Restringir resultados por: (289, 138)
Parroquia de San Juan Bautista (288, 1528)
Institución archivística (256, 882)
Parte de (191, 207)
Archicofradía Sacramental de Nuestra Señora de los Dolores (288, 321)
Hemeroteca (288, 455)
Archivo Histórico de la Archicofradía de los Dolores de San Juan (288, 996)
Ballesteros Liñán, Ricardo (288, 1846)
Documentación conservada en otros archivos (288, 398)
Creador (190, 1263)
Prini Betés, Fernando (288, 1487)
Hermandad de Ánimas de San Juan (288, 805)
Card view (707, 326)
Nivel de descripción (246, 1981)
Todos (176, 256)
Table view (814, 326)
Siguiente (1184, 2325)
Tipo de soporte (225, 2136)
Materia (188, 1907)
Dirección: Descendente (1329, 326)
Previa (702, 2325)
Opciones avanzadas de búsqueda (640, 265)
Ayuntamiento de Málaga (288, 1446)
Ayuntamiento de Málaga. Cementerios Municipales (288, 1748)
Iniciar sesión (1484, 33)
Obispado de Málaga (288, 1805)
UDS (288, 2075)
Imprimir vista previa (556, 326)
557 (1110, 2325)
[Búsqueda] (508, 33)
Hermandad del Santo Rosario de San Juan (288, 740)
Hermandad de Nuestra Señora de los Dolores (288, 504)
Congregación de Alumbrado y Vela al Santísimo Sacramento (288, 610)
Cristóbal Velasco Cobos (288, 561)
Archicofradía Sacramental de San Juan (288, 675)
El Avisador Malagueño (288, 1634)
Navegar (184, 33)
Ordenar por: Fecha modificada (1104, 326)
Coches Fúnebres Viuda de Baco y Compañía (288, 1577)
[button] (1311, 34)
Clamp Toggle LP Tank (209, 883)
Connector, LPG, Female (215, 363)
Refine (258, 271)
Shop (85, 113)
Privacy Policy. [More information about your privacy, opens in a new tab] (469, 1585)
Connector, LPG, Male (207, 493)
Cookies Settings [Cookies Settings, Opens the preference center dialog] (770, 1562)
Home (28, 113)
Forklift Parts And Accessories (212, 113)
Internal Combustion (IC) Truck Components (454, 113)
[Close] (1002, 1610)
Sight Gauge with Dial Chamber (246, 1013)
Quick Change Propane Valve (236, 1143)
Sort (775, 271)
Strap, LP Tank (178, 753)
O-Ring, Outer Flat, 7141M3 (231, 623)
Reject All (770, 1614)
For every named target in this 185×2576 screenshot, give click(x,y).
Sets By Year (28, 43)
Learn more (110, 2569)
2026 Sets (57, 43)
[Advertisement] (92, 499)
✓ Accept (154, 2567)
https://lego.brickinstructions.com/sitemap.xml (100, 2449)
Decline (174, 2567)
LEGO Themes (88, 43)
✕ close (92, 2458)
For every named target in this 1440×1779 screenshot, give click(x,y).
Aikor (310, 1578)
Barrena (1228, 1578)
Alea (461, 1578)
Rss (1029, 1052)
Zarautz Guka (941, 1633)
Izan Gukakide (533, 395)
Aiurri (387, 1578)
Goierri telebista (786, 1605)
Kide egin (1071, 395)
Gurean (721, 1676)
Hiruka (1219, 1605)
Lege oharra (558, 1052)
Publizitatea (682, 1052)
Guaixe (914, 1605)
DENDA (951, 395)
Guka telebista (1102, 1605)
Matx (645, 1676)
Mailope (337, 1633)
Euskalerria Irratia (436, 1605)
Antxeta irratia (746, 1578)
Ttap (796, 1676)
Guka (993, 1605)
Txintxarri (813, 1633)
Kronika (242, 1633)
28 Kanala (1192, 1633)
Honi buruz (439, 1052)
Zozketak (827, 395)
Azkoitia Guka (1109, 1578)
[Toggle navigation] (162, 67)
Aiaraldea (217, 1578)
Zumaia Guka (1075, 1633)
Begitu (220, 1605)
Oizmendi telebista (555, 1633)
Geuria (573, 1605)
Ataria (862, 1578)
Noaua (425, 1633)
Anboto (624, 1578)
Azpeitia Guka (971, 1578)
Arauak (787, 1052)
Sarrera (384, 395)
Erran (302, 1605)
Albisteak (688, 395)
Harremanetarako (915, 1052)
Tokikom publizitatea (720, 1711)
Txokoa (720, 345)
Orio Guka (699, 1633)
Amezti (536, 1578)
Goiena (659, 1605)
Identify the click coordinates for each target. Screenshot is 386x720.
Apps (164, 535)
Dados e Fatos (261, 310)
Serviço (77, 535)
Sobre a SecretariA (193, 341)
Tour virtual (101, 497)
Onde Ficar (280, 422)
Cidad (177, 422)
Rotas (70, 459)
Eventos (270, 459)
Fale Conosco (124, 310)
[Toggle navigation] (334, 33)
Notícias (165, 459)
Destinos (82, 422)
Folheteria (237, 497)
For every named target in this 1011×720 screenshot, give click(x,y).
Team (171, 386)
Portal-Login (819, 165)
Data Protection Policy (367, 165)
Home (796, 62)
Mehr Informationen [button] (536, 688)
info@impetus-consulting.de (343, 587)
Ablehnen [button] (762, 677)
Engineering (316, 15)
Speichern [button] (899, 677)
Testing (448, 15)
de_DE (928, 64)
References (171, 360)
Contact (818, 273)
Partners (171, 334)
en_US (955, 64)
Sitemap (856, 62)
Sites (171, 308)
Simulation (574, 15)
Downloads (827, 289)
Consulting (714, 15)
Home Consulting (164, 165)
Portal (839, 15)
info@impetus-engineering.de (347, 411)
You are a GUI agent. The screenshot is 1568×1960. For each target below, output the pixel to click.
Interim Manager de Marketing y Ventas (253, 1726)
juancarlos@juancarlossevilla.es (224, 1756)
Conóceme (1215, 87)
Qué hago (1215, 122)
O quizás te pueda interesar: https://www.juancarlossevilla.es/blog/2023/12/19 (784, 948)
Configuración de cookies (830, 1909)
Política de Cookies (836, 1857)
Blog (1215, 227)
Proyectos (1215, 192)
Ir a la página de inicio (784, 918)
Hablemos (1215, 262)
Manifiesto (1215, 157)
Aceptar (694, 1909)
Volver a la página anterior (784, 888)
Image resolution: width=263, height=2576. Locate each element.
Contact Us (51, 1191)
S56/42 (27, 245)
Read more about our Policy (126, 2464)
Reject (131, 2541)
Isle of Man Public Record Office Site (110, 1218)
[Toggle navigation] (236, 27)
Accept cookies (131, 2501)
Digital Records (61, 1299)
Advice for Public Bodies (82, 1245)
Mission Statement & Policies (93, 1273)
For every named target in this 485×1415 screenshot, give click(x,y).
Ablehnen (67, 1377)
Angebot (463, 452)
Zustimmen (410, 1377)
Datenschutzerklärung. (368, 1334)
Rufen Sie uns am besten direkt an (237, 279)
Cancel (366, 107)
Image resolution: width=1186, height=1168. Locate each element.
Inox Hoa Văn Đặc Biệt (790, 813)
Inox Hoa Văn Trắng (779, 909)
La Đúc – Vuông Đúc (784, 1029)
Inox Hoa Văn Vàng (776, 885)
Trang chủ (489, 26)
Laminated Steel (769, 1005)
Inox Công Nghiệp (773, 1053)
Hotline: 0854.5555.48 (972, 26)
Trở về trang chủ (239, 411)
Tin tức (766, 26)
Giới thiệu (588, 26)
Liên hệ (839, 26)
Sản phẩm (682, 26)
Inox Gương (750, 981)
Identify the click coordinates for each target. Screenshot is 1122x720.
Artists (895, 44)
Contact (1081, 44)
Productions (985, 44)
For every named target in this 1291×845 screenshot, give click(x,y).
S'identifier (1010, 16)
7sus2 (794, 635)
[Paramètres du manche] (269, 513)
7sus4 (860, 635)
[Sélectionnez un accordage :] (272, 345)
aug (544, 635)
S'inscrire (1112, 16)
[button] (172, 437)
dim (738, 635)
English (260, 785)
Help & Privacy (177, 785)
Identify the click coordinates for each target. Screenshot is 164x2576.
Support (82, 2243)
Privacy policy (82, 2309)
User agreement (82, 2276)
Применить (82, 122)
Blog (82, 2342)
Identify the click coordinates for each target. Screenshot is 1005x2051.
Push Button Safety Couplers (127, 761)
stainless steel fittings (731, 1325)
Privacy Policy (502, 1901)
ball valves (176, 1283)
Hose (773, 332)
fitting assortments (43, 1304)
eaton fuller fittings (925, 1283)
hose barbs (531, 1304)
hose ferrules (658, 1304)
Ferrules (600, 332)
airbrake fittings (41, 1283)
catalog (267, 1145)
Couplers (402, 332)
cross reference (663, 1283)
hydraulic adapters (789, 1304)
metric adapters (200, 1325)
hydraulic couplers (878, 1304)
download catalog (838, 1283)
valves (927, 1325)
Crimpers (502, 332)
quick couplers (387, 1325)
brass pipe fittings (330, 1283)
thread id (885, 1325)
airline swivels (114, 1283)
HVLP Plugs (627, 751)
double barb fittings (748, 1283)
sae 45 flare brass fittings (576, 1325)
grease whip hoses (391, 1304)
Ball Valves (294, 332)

++++++++

* _Stated goal_
Substitute "Cofradía" for "Hermandad" in the records between the line holding "Obispado de Málaga (288, 1805)" and the line holding "Hermandad de Nuestra", inclusive, and return only those lines with nothing else changed.

* _Answer for this exercise_
Obispado de Málaga (288, 1805)
UDS (288, 2075)
Imprimir vista previa (556, 326)
557 (1110, 2325)
[Búsqueda] (508, 33)
Cofradía del Santo Rosario de San Juan (288, 740)
Cofradía de Nuestra Señora de los Dolores (288, 504)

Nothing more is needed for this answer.